Comme l’explique Geneviève Carpe, beaucoup de nouvelles constructions sont en cours à Champigny-sur-Marne, « et pour chaque construction nouvelle, les bas d’immeuble sont dédiés à des professionnels de santé », explique-t-elle.
La commune est en zone d’intervention prioritaire et compte aussi plusieurs quartiers prioritaires de la ville (QPV) et trois zones franches urbaines (ZFU).
Soins non programmés et permanence des soins
Au-delà de la pépinière, le lieu a donc aussi été pensé pour offrir aux campinois, une offre globale en matière d’accès aux soins de premier recours.

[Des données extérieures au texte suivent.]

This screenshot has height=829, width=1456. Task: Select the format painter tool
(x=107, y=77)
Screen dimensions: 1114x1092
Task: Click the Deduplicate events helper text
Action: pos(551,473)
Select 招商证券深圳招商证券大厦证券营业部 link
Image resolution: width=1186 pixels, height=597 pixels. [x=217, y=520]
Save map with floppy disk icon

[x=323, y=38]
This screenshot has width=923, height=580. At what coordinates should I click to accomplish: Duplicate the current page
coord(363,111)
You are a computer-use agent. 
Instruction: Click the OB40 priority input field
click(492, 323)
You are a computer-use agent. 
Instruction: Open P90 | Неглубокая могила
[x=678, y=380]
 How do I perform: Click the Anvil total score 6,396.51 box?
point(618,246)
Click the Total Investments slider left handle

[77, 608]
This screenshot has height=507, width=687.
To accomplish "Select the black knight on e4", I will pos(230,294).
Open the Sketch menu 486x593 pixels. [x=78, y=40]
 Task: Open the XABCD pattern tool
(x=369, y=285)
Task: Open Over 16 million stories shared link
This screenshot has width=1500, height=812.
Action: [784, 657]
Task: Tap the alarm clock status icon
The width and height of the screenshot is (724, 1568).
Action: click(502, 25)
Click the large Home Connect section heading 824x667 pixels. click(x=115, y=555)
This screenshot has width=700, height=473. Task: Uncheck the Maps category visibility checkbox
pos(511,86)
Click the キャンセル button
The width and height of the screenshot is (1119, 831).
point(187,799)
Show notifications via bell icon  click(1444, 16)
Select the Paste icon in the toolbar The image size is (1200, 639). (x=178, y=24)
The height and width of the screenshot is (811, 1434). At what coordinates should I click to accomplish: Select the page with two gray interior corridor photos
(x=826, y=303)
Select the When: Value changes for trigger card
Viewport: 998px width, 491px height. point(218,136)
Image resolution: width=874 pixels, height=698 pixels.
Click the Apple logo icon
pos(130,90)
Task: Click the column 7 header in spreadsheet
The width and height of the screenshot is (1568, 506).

Les locaux abritent donc aussi le Sami (service d’accueil médical initial), nom des sites de gardes fixes pour la permanence des soins ambulatoires dans le Val-de-Marne.
À Champigny, le Sami existe depuis 2004 mais il était situé dans un autre quartier de la ville. « Il était dans un endroit très enclavé, où il n’était pas pratique de se garer notamment », explique Mme Carpe.
Et en plus du Sami ouvert sur les horaires de PDSA, en journée depuis janvier a également ouvert le Cami (cabinet d’accueil médical initial), de 15 h 30 à 19 h 30 il propose une solution à la prise en charge des soins non programmés en journée. Les patients peuvent être adressés par le SAS, mais un numéro local a aussi été mis en place pour la population de Champigny via l’application Entr’Actes.
« Il y a un respect du parcours de soins, explique le Dr Lepront, Une réponse à la demande de prise en charge est donnée dans les 4 heures, pour les deux premières il y a une priorité au médecin traitant du patient, s’il existe, ensuite la demande est adressée à l’ensemble de la communauté. Mais le médecin traitant reçoit une notification et une fiche de synthèse est remplie par le médecin qui voit le patient et transmis au médecin traitant », détaille-t-il.
200 consultations par mois
38 médecins de Champigny sont inscrits sur Entr’actes. Au Cami, 5 ou 6 médecins se relaient sur les plages de consultation, parmi eux des médecins adjoints ou assistants notamment mais aussi un retraité.
« Ce qui est intéressant c’est que nous avons une adaptabilité pour augmenter la ligne de garde si besoin, explique le Dr Villebrun. Mais nous ne voulions pas exister qu’en temps de crise car il était important de fidéliser les médecins et même en période creuse nous avons malgré tout 7 à 8 patients par jour ».
« Il y a environ 200 consultations par mois, complète le Dr Lepront. La moitié est orientée par le SAS, l’autre par Entr’Actes et environ la moitié n’a pas de médecin traitant ».
Pour ces patients, proposer une prise en charge des soins non programmés localement était important. « C’est la prise en charge la plus adaptée car avec ce dispositif ils restent dans le circuit du territoire, il ne s’agit pas d’une téléconsultation déconnectée », avance le Dr Villebrun.
« Et les retours de la population sont excellents, souligne Geneviève Carpe, ils sont ravis qu’on leur propose ce type de prise en charge ».